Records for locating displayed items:

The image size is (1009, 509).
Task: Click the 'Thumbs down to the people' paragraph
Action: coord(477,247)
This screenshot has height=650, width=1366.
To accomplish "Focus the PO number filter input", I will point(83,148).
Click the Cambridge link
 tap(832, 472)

* * *

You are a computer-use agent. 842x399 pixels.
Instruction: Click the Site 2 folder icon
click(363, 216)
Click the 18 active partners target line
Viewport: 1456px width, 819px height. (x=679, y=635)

Written task:
Retype the lines of the records from the line containing "The image size is (1009, 509)." through the line containing "tap(832, 472)", both included, with no changes.

Task solution:
The image size is (1009, 509).
Task: Click the 'Thumbs down to the people' paragraph
Action: coord(477,247)
This screenshot has height=650, width=1366.
To accomplish "Focus the PO number filter input", I will point(83,148).
Click the Cambridge link
 tap(832, 472)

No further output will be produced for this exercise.